# Biker Royce pattern - free download (knit)



## Dusti (Jan 23, 2012)

This pattern is free to all KPers. Happy Holidays!

Enjoy!

Dusty


----------



## nitchik (May 30, 2011)

Oooh! Thank you! What a lovely surprise!


----------



## denisejh (May 20, 2011)

Dusti-Great pattern! Thanks so much for gifting it to us. Happy Holidays to you. Denise


----------



## Una Svane (Dec 12, 2012)

Thanks a million. This is fantastic. Thank you


----------



## Dusti (Jan 23, 2012)

You all are very welcome! Download BOTH files! One is templates for the pattern.

Dusty


----------



## pilotskeemsmom (Oct 14, 2011)

Morning Dusty,
How was your weekend? I'm going to work on the frame today, if I can, dh wants to go to Applebees, for the Veterans special.


----------



## Dusti (Jan 23, 2012)

pilotskeemsmom said:


> Morning Dusty,
> How was your weekend? I'm going to work on the frame today, if I can, dh wants to go to Applebees, for the Veterans special.


Hi Deb,

I haven't responded in the KAL because I didn't want you to feel like you are being pressured. I figured you'd pop in when you are ready. 
Sounds like a great day you have planned!! Please have a wonderful time and yes...remember our good boys!

PS: you guys did a great job with the pattern!!!!

love,
Dusty


----------



## pilotskeemsmom (Oct 14, 2011)

Thanks Dusti,
My dh and I are both vets. They sent him to Iraq when he was 57. I was in the military before I was a teacher.

_REQUIRED WORK_
1) Reproduce the entire forum thread about the Biker Royce pattern word for word.
2) In the listing, take the lines from the line with "(888) 392-9631 (867, 18)" to the line with "Design Ideas (664, 82)", both included, and write out only those lines again with their requests. Multiply every coordinate in the answers by 0.9 and round to whole numbers, with halves rounded up.

_ENTRIES SUPPLIED_
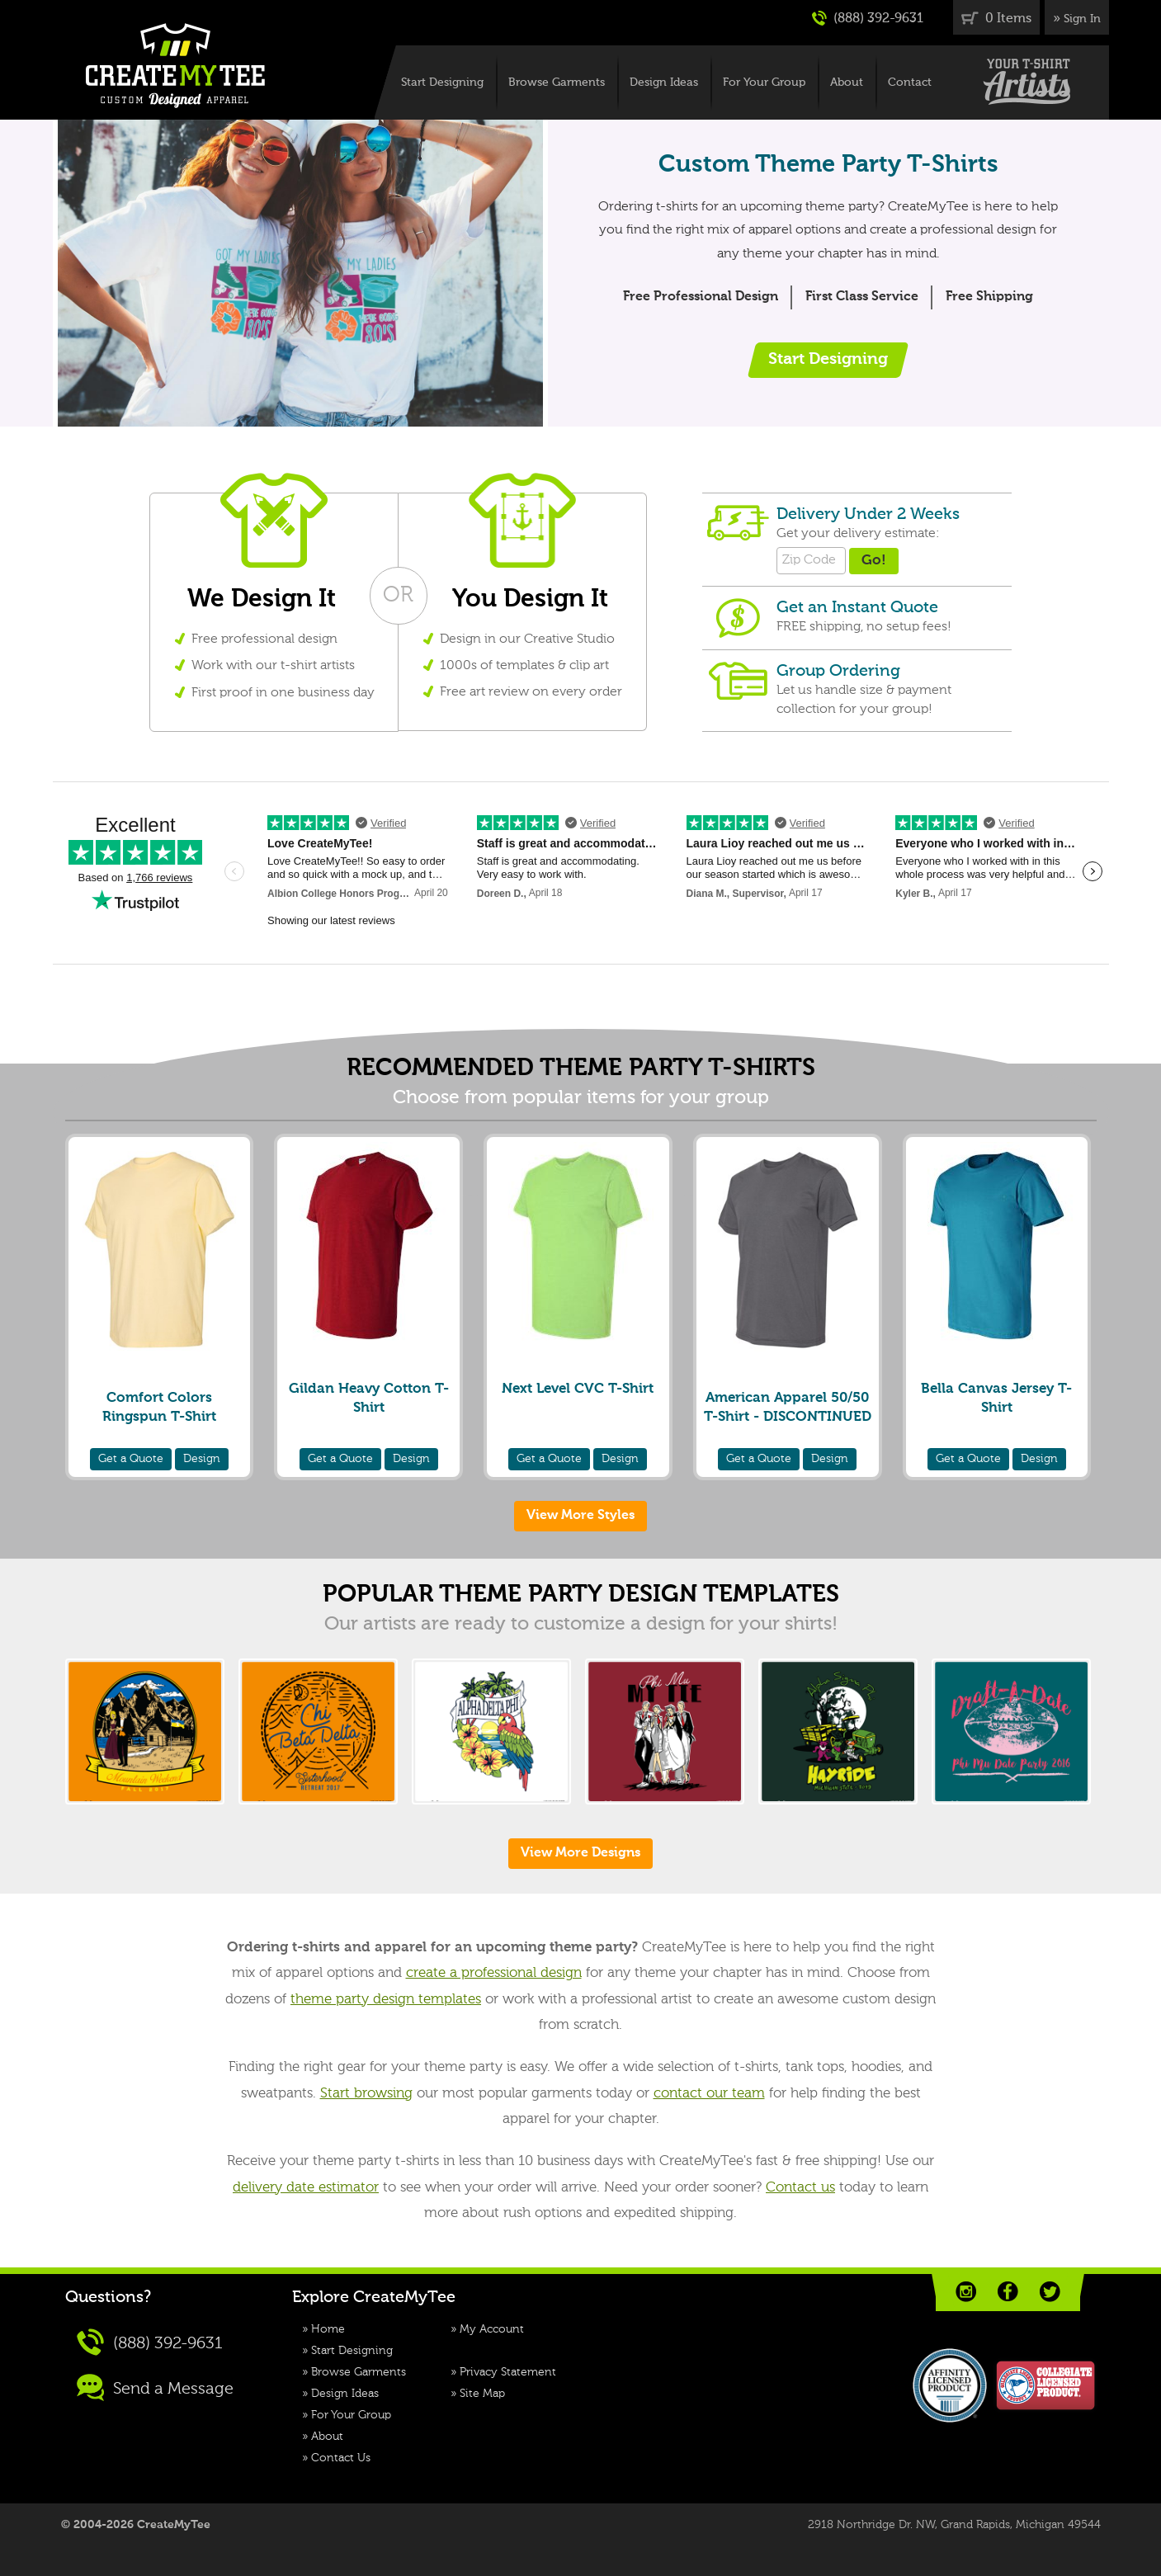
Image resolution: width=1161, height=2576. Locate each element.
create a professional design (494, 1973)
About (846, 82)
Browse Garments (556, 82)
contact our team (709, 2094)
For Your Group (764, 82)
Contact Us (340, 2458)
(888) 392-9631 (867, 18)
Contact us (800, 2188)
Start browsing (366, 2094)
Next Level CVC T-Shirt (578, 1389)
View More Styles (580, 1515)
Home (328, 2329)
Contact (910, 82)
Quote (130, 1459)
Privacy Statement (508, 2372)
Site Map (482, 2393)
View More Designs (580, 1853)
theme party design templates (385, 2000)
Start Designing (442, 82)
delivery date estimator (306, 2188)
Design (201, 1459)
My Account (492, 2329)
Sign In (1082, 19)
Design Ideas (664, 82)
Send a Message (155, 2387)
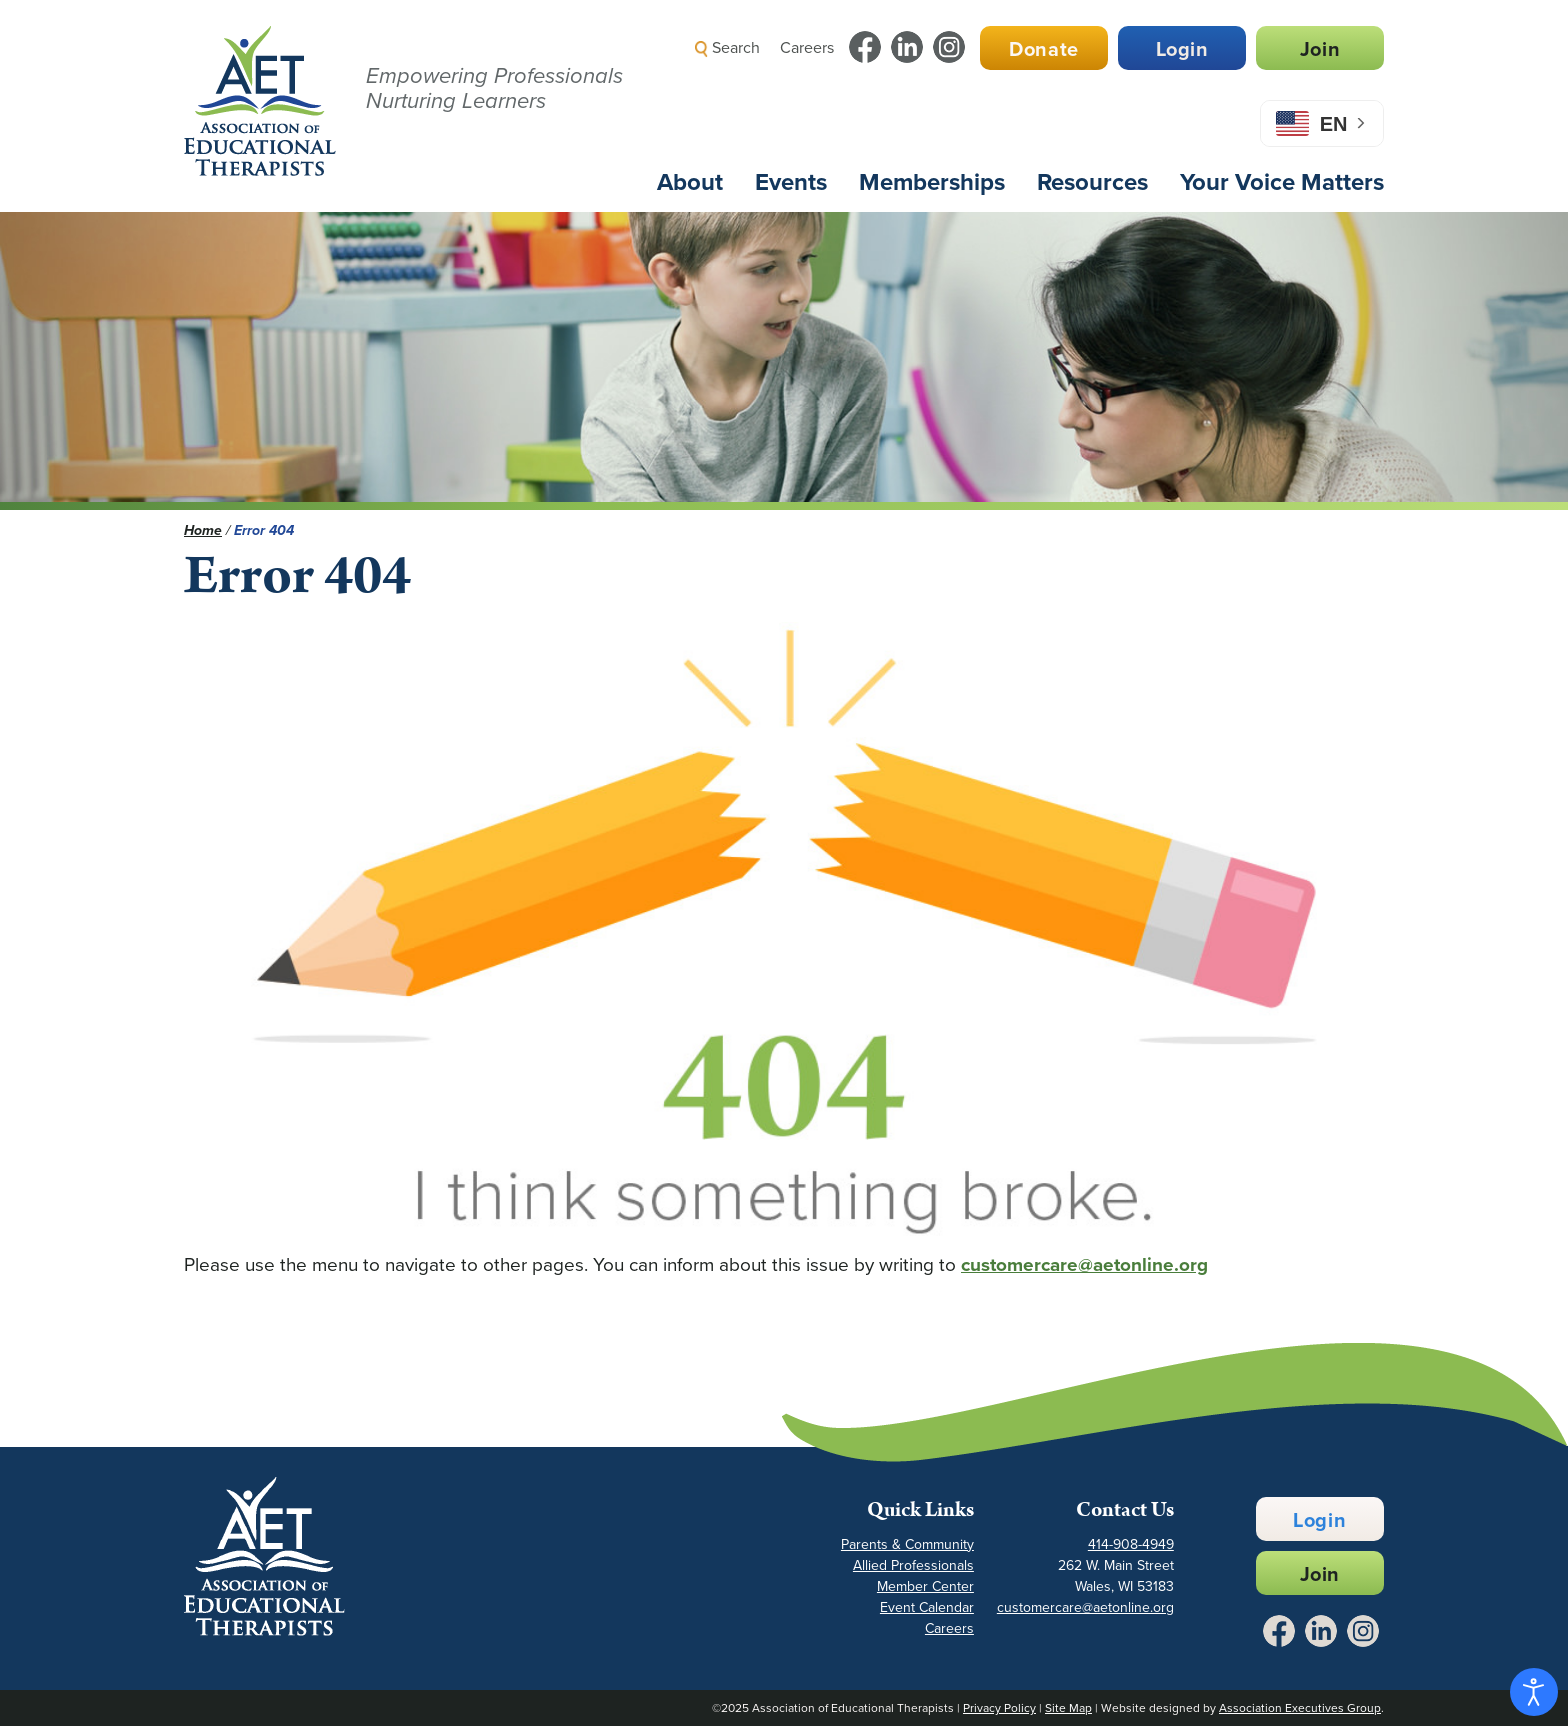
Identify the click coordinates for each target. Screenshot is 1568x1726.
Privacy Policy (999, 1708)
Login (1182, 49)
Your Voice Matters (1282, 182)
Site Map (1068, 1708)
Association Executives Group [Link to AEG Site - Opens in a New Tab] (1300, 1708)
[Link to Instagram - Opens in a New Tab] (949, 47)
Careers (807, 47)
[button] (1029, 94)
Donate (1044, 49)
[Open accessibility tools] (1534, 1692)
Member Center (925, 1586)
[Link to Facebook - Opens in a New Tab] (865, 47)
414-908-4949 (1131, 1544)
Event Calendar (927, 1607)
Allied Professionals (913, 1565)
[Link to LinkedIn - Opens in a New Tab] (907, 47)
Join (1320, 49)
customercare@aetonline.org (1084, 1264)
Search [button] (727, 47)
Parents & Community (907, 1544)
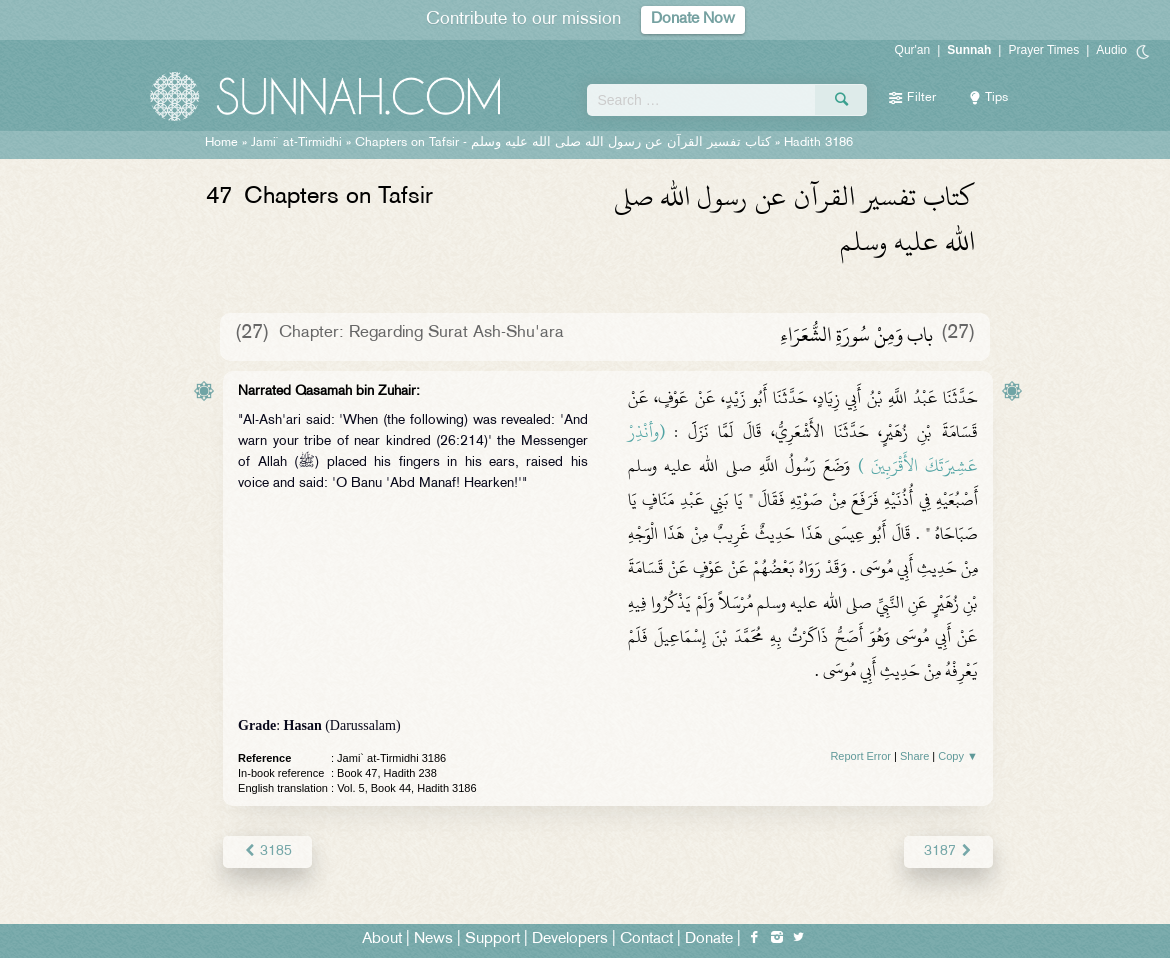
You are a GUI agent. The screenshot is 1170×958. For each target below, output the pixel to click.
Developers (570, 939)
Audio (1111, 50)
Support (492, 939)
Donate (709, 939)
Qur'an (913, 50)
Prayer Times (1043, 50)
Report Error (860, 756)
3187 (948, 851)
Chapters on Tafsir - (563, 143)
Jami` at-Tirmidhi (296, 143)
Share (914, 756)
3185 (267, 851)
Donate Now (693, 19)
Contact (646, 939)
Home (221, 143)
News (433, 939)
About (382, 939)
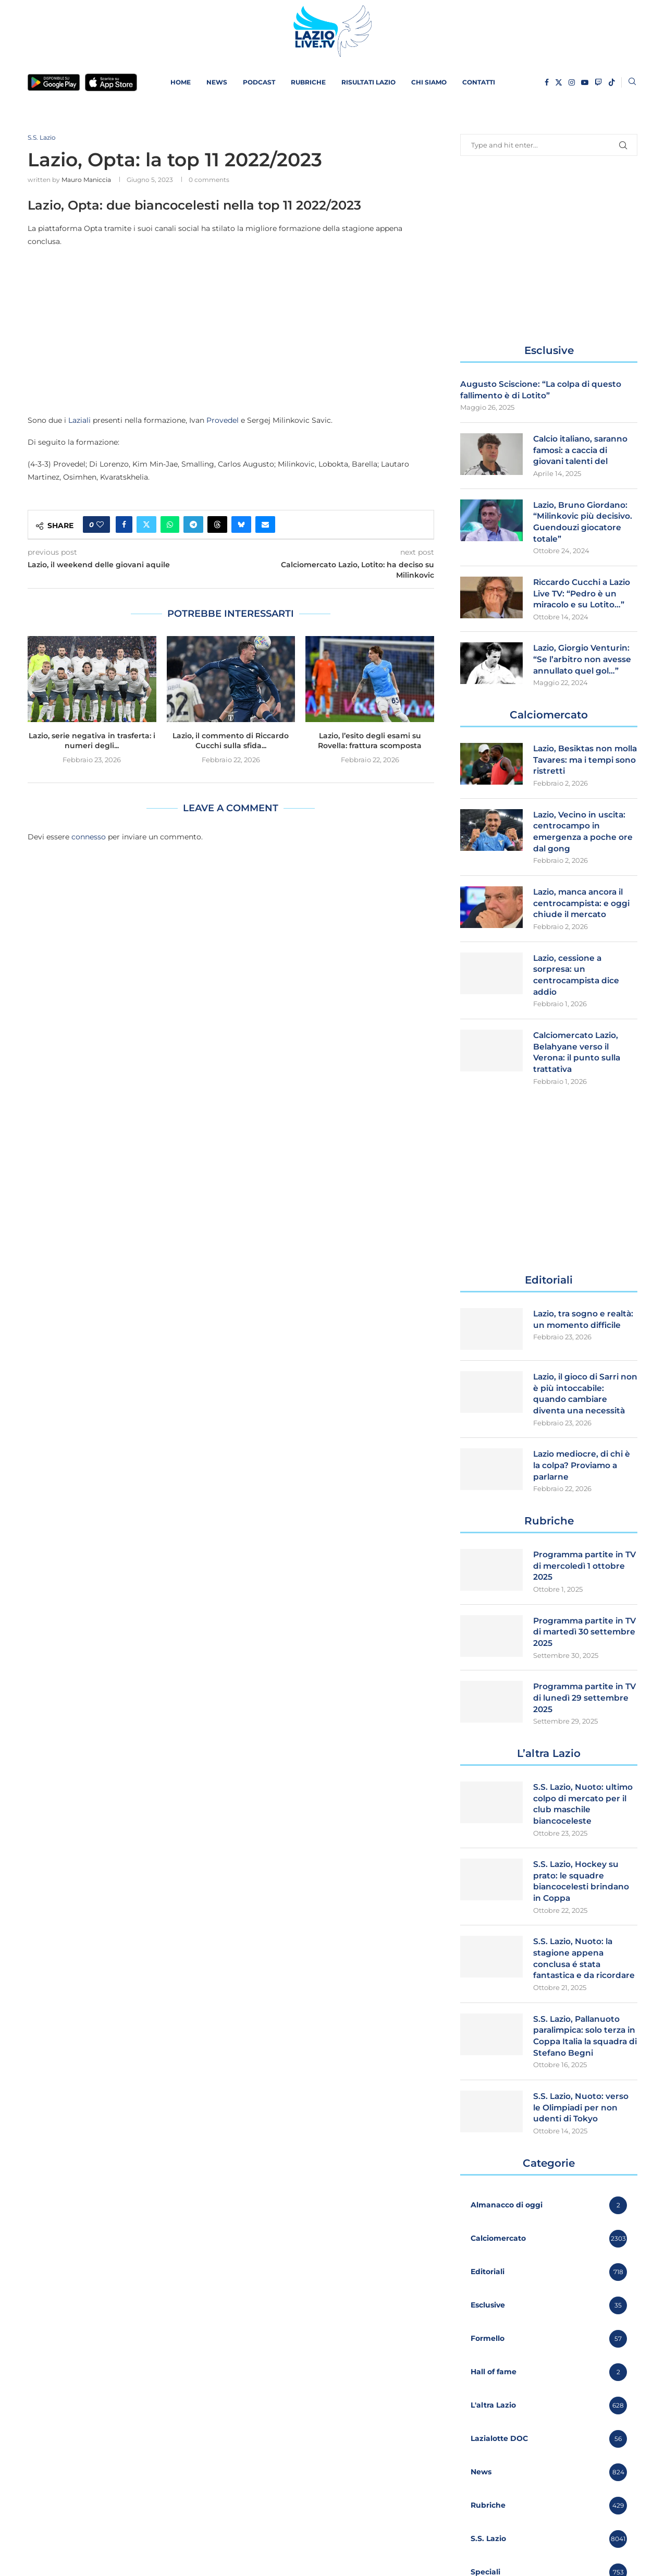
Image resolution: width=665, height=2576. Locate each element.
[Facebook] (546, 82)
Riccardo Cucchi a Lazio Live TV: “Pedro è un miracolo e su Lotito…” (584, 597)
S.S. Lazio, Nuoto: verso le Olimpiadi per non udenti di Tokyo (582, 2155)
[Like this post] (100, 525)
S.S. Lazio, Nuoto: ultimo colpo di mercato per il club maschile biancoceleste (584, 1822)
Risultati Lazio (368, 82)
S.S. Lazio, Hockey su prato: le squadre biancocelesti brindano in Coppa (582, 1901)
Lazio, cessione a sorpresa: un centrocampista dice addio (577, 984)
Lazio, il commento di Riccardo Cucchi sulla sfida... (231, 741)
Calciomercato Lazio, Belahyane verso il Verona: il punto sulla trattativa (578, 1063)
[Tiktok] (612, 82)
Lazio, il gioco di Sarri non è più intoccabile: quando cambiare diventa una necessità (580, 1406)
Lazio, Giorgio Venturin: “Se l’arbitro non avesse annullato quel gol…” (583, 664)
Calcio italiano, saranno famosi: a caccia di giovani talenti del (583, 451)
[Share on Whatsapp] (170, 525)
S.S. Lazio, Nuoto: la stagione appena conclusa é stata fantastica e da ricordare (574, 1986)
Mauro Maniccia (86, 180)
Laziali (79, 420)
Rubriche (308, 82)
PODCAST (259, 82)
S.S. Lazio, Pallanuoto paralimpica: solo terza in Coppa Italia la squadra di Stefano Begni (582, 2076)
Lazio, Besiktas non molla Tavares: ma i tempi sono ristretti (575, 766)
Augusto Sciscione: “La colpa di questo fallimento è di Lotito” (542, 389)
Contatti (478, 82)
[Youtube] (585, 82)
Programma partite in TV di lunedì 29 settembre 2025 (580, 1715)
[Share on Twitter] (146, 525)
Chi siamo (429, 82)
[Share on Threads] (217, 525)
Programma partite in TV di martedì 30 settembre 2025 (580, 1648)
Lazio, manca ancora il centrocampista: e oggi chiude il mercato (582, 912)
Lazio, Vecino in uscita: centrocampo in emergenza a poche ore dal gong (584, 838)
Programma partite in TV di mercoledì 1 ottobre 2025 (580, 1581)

_ANSWERS TO THE EXERCISE_
1)
# Biker Royce pattern - free download (knit)



## Dusti (Jan 23, 2012)

This pattern is free to all KPers. Happy Holidays!

Enjoy!

Dusty


----------



## nitchik (May 30, 2011)

Oooh! Thank you! What a lovely surprise!


----------



## denisejh (May 20, 2011)

Dusti-Great pattern! Thanks so much for gifting it to us. Happy Holidays to you. Denise


----------



## Una Svane (Dec 12, 2012)

Thanks a million. This is fantastic. Thank you


----------



## Dusti (Jan 23, 2012)

You all are very welcome! Download BOTH files! One is templates for the pattern.

Dusty


----------



## pilotskeemsmom (Oct 14, 2011)

Morning Dusty,
How was your weekend? I'm going to work on the frame today, if I can, dh wants to go to Applebees, for the Veterans special.


----------



## Dusti (Jan 23, 2012)

pilotskeemsmom said:


> Morning Dusty,
> How was your weekend? I'm going to work on the frame today, if I can, dh wants to go to Applebees, for the Veterans special.


Hi Deb,

I haven't responded in the KAL because I didn't want you to feel like you are being pressured. I figured you'd pop in when you are ready. 
Sounds like a great day you have planned!! Please have a wonderful time and yes...remember our good boys!

PS: you guys did a great job with the pattern!!!!

love,
Dusty


----------



## pilotskeemsmom (Oct 14, 2011)

Thanks Dusti,
My dh and I are both vets. They sent him to Iraq when he was 57. I was in the military before I was a teacher.

2)
(888) 392-9631 (780, 16)
Contact us (720, 1969)
Start browsing (329, 1885)
Next Level CVC T-Shirt (520, 1250)
View More Styles (522, 1364)
Home (295, 2096)
Contact (819, 74)
Quote (117, 1313)
Privacy Statement (457, 2135)
Site Map (434, 2154)
View More Designs (522, 1668)
theme party design templates (347, 1800)
Start Designing (398, 74)
delivery date estimator (275, 1969)
Design (181, 1313)
My Account (443, 2096)
Sign In (974, 17)
Design Ideas (598, 74)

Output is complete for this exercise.